- _Challenge 1_: In the records, take the lines between the one holding "Given: Reverse sort" and the one holding "Looking at the screenshot, I should point(1176,363).", inclusive, and switch "Screen dimensions" to "Display size". Give those lines again with nothing else altered.

- _Supplied passage_:
________
The architecture we'll be deploying with CDK is:

In this part we'll focus on the final bit of architecture for subscribing to EventBridge Schema Registry Events and bootstrapping them into the EventCatalog. We'll also talk about strategies for integrating this into CI/CD to make it fully automated.

💻 The code for this series is published here: https://github.com/martzcodes/blog-event-driven-documentation

🤔 If you have any architecture or post questions/feedback... feel free to hit me up on Twitter @martzcodes.

EventBridge Schema Discovery

Amazon EventBridge offers a Schema Registry and Discovery feature. This feature monitors Event traffic and creates JSON Schemas based on the events it sees. The awesome thing about this is every time it creates a new schema or updates a new one... it emits an AWS Event that we can trigger off of! We'll use these events to export the discovered event's schema and bundle them in to EventCatalog, similar to how we did with API Gateways in part 2.

If you have inconsistent Event Schemas (schemas with "optional" fields) a new version will be created every time the optional fields appear/disappear. A best practice for Event Schemas would be to make sure the event interfaces stay consistent (no optional fields and try not to use objects with changing keys).
________
- _Extracted data_:

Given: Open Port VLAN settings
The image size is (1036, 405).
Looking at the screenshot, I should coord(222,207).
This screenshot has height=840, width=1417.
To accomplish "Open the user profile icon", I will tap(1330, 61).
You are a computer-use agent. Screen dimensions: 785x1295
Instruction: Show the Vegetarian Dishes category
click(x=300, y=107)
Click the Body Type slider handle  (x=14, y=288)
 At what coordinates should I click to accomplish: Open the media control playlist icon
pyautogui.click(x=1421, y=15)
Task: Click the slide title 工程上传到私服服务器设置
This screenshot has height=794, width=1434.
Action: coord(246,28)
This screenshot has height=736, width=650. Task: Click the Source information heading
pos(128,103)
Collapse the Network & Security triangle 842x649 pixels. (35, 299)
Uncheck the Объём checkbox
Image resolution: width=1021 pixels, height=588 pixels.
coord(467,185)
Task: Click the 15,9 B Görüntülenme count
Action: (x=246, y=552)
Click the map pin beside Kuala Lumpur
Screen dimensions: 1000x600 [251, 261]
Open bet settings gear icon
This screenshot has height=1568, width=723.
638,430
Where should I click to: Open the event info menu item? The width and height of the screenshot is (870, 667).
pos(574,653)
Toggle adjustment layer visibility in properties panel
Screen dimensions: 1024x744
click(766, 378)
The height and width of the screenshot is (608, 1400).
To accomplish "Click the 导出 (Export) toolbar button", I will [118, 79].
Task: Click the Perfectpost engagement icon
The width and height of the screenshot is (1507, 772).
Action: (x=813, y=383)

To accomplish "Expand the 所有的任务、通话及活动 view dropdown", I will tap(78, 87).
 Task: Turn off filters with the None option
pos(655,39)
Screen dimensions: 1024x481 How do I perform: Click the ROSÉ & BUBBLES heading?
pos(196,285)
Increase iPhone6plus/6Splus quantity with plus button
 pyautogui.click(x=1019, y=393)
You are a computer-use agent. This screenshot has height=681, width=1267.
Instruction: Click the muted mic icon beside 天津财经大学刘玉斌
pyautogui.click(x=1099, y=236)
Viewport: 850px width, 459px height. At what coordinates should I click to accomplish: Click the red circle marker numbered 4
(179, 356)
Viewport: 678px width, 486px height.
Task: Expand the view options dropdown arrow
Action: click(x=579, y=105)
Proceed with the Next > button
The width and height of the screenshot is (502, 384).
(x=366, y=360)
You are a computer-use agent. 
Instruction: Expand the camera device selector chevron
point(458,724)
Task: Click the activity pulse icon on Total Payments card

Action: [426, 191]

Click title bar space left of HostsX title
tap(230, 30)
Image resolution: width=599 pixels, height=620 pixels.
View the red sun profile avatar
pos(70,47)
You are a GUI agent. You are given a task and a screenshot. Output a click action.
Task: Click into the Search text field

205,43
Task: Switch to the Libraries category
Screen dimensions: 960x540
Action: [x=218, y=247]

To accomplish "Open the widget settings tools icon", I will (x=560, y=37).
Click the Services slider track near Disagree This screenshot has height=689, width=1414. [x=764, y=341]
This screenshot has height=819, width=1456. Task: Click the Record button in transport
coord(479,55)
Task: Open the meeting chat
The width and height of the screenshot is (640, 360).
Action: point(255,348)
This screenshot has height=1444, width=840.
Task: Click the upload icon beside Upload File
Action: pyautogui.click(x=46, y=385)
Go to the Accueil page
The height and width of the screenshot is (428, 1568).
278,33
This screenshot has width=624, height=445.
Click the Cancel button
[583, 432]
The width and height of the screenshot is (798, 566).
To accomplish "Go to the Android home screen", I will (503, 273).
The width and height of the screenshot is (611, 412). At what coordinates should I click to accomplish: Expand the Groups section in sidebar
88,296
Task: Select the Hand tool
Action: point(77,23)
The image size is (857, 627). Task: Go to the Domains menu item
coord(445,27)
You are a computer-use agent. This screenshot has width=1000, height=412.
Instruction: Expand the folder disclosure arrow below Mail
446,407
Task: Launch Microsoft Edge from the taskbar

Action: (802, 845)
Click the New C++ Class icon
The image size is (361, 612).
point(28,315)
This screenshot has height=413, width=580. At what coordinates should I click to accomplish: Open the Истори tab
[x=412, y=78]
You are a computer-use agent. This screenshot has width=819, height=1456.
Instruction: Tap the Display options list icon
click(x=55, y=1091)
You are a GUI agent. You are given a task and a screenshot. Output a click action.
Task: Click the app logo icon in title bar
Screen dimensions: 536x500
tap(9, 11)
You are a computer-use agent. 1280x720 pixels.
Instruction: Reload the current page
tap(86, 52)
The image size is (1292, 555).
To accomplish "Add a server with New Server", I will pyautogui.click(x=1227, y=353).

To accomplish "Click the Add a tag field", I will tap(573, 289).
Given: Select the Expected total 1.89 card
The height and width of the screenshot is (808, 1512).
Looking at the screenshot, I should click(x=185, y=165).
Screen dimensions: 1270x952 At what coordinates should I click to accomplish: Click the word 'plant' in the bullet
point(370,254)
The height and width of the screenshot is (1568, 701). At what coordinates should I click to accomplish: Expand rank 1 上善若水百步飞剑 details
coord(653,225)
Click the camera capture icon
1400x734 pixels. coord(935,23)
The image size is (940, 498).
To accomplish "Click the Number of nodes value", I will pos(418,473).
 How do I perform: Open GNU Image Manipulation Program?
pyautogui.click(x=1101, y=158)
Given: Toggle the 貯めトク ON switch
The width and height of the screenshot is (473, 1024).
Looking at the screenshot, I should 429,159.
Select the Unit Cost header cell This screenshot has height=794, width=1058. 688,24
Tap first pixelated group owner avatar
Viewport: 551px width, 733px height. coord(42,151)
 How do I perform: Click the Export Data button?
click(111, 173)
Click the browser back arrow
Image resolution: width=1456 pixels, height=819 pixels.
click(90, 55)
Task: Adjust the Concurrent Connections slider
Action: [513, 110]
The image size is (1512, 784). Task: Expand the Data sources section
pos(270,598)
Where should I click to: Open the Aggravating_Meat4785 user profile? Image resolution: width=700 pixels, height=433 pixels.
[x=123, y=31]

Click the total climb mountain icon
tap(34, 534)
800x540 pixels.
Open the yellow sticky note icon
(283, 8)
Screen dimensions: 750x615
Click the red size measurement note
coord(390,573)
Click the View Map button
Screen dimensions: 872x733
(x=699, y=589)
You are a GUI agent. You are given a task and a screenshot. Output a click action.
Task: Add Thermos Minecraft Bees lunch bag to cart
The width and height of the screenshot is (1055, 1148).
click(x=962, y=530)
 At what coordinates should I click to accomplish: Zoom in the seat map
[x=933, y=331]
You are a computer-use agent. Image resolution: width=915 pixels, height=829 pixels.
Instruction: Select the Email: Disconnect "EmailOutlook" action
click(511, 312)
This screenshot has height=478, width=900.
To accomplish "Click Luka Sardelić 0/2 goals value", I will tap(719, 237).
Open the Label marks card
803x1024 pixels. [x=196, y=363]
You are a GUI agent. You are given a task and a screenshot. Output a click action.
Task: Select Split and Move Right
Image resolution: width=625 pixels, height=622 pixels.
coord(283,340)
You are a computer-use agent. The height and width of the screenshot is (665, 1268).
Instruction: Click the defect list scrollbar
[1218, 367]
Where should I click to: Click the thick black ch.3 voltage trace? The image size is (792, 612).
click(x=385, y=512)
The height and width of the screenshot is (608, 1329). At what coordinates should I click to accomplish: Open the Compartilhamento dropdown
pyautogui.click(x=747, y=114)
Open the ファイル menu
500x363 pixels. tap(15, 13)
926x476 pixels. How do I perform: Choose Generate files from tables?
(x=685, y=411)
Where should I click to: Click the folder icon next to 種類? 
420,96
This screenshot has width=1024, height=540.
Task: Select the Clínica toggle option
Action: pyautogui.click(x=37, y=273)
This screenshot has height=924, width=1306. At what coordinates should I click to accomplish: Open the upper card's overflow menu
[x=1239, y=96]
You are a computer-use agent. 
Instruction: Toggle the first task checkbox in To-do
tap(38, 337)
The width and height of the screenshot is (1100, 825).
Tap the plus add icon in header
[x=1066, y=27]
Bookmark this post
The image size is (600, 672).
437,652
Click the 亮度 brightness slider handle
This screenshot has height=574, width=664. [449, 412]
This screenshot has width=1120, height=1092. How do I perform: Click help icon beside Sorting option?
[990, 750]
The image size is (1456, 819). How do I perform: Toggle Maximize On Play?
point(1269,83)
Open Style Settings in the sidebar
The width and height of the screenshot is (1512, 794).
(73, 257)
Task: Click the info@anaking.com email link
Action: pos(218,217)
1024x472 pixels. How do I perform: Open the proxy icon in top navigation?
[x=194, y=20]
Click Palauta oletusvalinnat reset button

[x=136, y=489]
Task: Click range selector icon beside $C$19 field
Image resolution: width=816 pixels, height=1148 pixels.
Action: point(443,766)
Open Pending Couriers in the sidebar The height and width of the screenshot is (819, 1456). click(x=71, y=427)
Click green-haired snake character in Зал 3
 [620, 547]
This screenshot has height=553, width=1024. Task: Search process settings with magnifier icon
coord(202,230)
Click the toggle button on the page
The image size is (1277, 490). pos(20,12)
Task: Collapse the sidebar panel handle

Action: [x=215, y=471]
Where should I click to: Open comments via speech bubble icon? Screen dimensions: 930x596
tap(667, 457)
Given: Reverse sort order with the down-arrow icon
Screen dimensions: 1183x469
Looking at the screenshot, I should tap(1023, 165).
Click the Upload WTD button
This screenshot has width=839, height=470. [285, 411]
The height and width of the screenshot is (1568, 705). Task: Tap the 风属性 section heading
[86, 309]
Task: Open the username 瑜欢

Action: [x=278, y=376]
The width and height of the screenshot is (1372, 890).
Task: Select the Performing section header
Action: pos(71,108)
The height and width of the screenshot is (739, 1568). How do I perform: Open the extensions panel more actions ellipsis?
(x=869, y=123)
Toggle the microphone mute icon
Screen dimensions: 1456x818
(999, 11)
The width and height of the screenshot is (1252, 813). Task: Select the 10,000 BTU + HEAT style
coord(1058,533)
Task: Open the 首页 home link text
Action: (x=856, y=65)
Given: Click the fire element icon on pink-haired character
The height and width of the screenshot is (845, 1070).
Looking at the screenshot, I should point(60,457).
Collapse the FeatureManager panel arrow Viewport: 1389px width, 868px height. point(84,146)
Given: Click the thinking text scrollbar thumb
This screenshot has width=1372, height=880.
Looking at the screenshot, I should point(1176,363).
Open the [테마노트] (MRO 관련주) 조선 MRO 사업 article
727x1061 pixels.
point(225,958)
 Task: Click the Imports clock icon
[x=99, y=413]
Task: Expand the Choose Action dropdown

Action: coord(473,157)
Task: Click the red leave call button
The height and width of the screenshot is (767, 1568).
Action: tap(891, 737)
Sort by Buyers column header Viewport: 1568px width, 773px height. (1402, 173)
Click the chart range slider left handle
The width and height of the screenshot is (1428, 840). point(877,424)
________
- _Challenge 2_: Translate this sentence from the EventBridge passage into Spanish: "This feature monitors Event traffic and creates JSON Schemas based on the events it sees."

- _Task output 1_:
Given: Reverse sort order with the down-arrow icon
Display size: 1183x469
Looking at the screenshot, I should tap(1023, 165).
Click the Upload WTD button
This screenshot has width=839, height=470. [285, 411]
The height and width of the screenshot is (1568, 705). Task: Tap the 风属性 section heading
[86, 309]
Task: Open the username 瑜欢

Action: [x=278, y=376]
The width and height of the screenshot is (1372, 890).
Task: Select the Performing section header
Action: pos(71,108)
The height and width of the screenshot is (739, 1568). How do I perform: Open the extensions panel more actions ellipsis?
(x=869, y=123)
Toggle the microphone mute icon
Display size: 1456x818
(999, 11)
The width and height of the screenshot is (1252, 813). Task: Select the 10,000 BTU + HEAT style
coord(1058,533)
Task: Open the 首页 home link text
Action: (x=856, y=65)
Given: Click the fire element icon on pink-haired character
The height and width of the screenshot is (845, 1070).
Looking at the screenshot, I should point(60,457).
Collapse the FeatureManager panel arrow Viewport: 1389px width, 868px height. point(84,146)
Given: Click the thinking text scrollbar thumb
This screenshot has width=1372, height=880.
Looking at the screenshot, I should point(1176,363).

- _Task output 2_: Esta función supervisa el tráfico de eventos y crea esquemas JSON basados en los eventos que observa.